Once response rates were stable, a dose of 0.25 mg/kg cocaine was available daily for 45 min until testing began on day 37 of the study, 30 days after the nicotine pretreatment ended. At that time, each rat was exposed to a full cocaine dose–response curve. Cocaine was delivered at a rate of 1.8 ml/min and concentrations of all cocaine doses were adjusted to ensure that drug delivery times remained constant for each dose. The doses, tested in a descending series, were 1.0, 0.5, 0.25, 0.125, 0.06 mg/kg. Each dose was available for 45 min. There were 45 min intervals between doses, during which rats were removed from the box, catheters were flushed with 0.1 ml 0.9% saline solution containing 0.3 IU heparin, and returned to their home cages. Timeline: Days 1-7 pretreatment, days 10-16 food training, day 17 surgery, day 27 self-administration training began, day 37 testing.

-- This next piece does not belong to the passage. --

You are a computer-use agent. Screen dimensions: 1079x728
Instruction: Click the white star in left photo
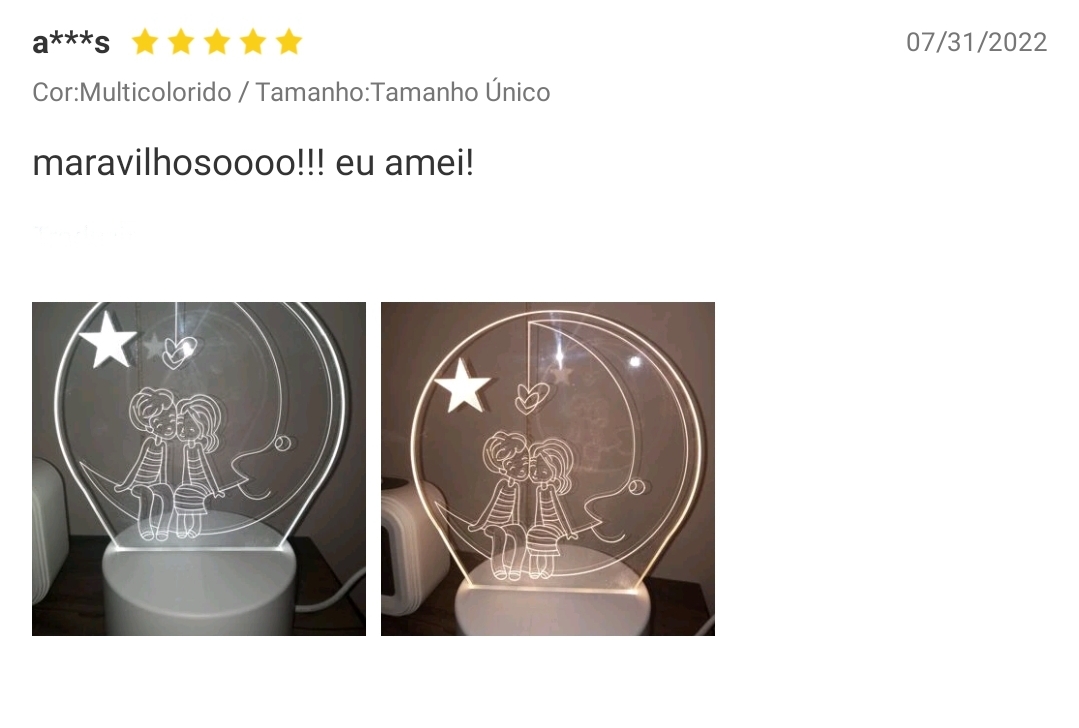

4.5.4 Self-administration data analysis

Data were analyzed by a three-way (cocaine dose × pretreatment drug × age) Analysis of Variance (ANOVA) with repeated measures. Significant interactions were followed by tests for simple treatment effects and Fisher's Protected Least Significant Difference (PLSD) was used for post hoc analysis when warranted. P values less than 0.05 were considered significant for all tests.

Highlights.

Adolescent, but not adult, rats exposed to nicotine exhibit an increased response to cocaine as adults

Adolescent, but not adult, rats exposed to nicotine self-administer more cocaine as adults

Nicotine use may carry a greater risk during adolescence than adulthood

Adolescents that smoke may be particularly vulnerable to stimulant use as adults

ACKNOWLEDGMENTS

We would like to thank Dr. Kathleen Kantak for her helpful comments on a previous version of this manuscript. The animals used in this study were maintained and the studies were conducted in accordance with the guidelines of the Guide for Care and Use of Laboratory Animals, National Research Council, Department of Health, Education and Welfare, NIH Publication 85-23, revised 1985. This work was supported by NIDA grants DA 13936, DA 15119, and DA 15947.